═════ Document section
Security & Pen Testing in 15 Minutes: A Crash Course for Engineers Who Build Things
You already know systems. Let me map security onto what you know.
I’m a self-taught senior staff engineer. I’ve built mobile apps, full-stack platforms, self-hosted infrastructure, and production CI/CD pipelines. I’ve never had a security class. And I just spent a week auditing my own home lab — Gitea, Woodpecker CI, Docker services, a NAS, and an Alienware running as a server — and found things that would have made me someone’s pivot point.
This is the crash course I wish someone had given me. No CompTIA prerequisites. No certified ethical hacker gatekeeping. Just the concepts, mapped onto things you already understand.
If you’ve ever deployed a web server, you already have the mental models for all of this.
Security Is Just Asymmetric Testing
You write tests to prove your code does what you intend. Security is proving your code only does what you intend.
The attacker runs your code with inputs you never tested. They read your docs, your error messages, your headers, your timing. They’re a QA engineer with no constraints and unlimited time. Your job isn’t to make attacks impossible — it’s to make it more expensive than the alternative target.
That’s it.
Everything else in security is details about which inputs, which assumptions, and where the friction is.
Attack Surface Is Your Public API
You know how a well-designed API exposes only what’s necessary and hides everything else? Security surface area works the same way.
Every open port is an API endpoint. Every running service is a handler. Every exposed credential is a public method that shouldn’t be public. Every default password is a route with no authentication middleware.
When a pen tester scans your machine with nmap -sV -p- 192.168.x.x, they’re calling GET / on every port from 1 to 65535 and reading the response headers. The output tells them exactly what’s running, what version, and which CVEs apply to it.
Run it on yourself before someone else does. Every open port that surprises you is a bug.
Recon Is Read the Docs
Before any attacker runs a single exploit, they read. They run nmap, whatweb, curl -I, dig, whois. They check your HTTP headers for version strings. They look at your robots.txt. They enumerate your subdomains. They read your error messages.
══════════
═════ Dataset
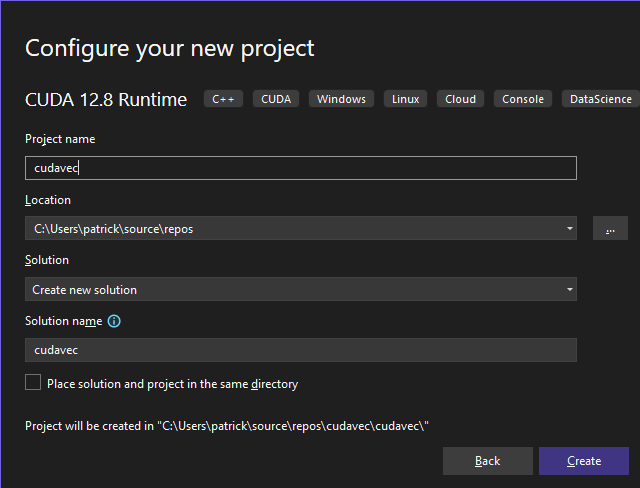Screen dimensions: 640x488
Task: Click the Windows tag
Action: click(341, 99)
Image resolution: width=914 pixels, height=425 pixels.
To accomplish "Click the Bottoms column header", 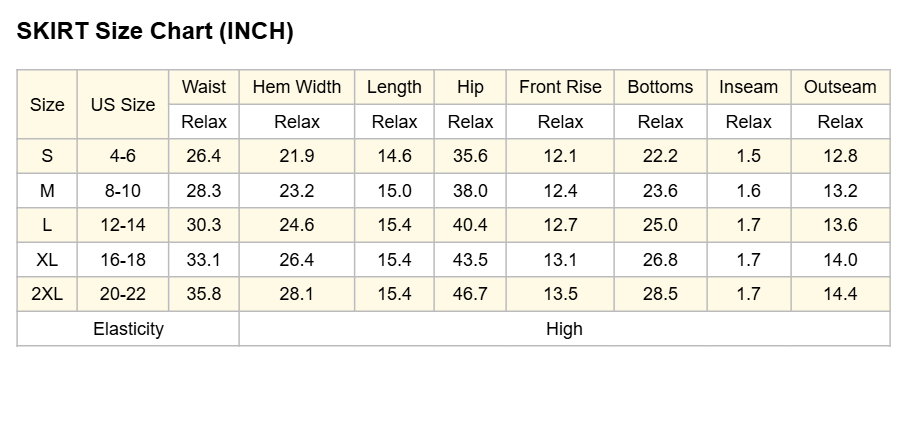I will [x=660, y=87].
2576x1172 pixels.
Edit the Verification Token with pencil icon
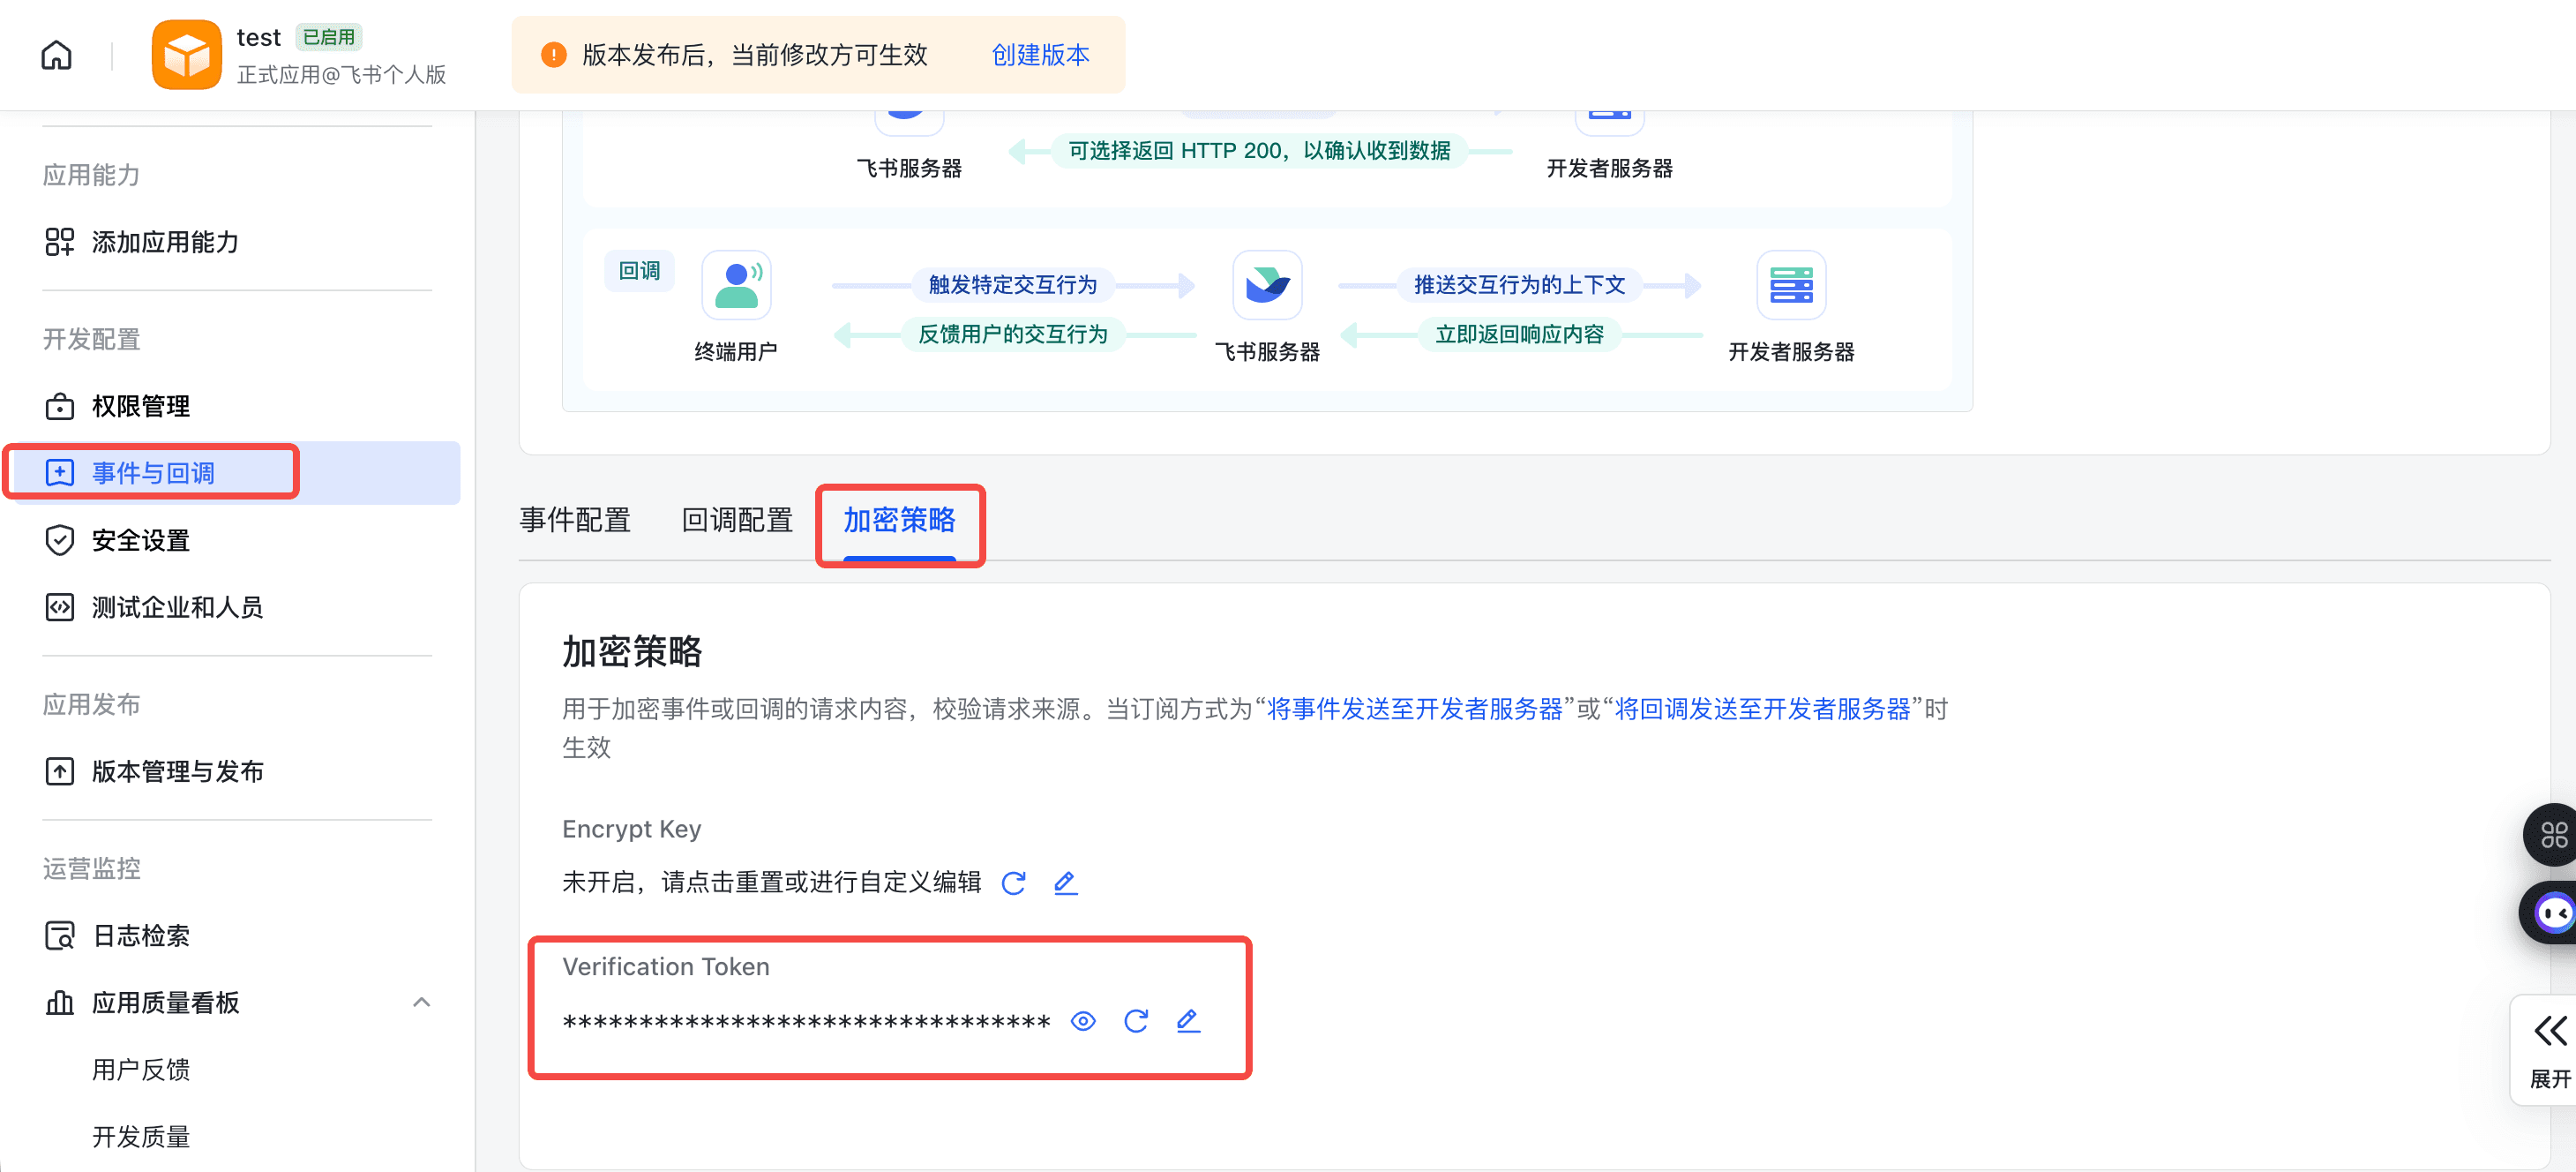point(1188,1021)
══════════
**Short exercise 1**
Summarize the security crash course in two sentences.
**Short exercise 2**
Please carry the security crash course forward from its last sentence.

**Expected output 1**
After spending a week auditing a home lab, a self-taught senior staff engineer maps security onto concepts engineers already know: security is proving code does only what is intended, and the goal is to make attacks more expensive than an alternative target. The course treats open ports, running services and exposed credentials as a public API surface to scan with nmap before someone else does, and it notes that attackers first do recon by reading headers, robots.txt, subdomains and error messages.

**Expected output 2**
This phase is called recon and it’s 80% of the work. Most attacks don’t require clever exploits — they require reading what the target told them for free.
In software terms: attackers read your stack traces, your X-Powered-By headers, your directory listings, your git history accidentally pushed to prod. They don’t hack in. They log in with credentials you left in a public repo from 2019.
Hardening at this layer means removing signal. Strip version headers. Disable directory listing. Use .gitignore religiously. Kill default credentials on day one. Never push .env files.
Exploitation Is Calling an Undocumented API
A vulnerability is an unintended API. SQL injection is calling your database through your form field because you didn’t validate the input. A buffer overflow is writing past the end of an array because you didn’t check the length. A path traversal is reading ../../etc/passwd because you didn’t sanitize the filename.
In every case, the attacker found an input path you didn’t design for and used it to call functionality you didn’t intend.
CVEs (Common Vulnerabilities and Exposures) are a public registry of these undocumented APIs. When you run outdated software, you’re advertising which undocumented APIs you have. Metasploit is a library that already knows how to call them.
Patching is closing undocumented APIs before they’re catalogued. It’s why apt upgrade is a security control, not just a chore.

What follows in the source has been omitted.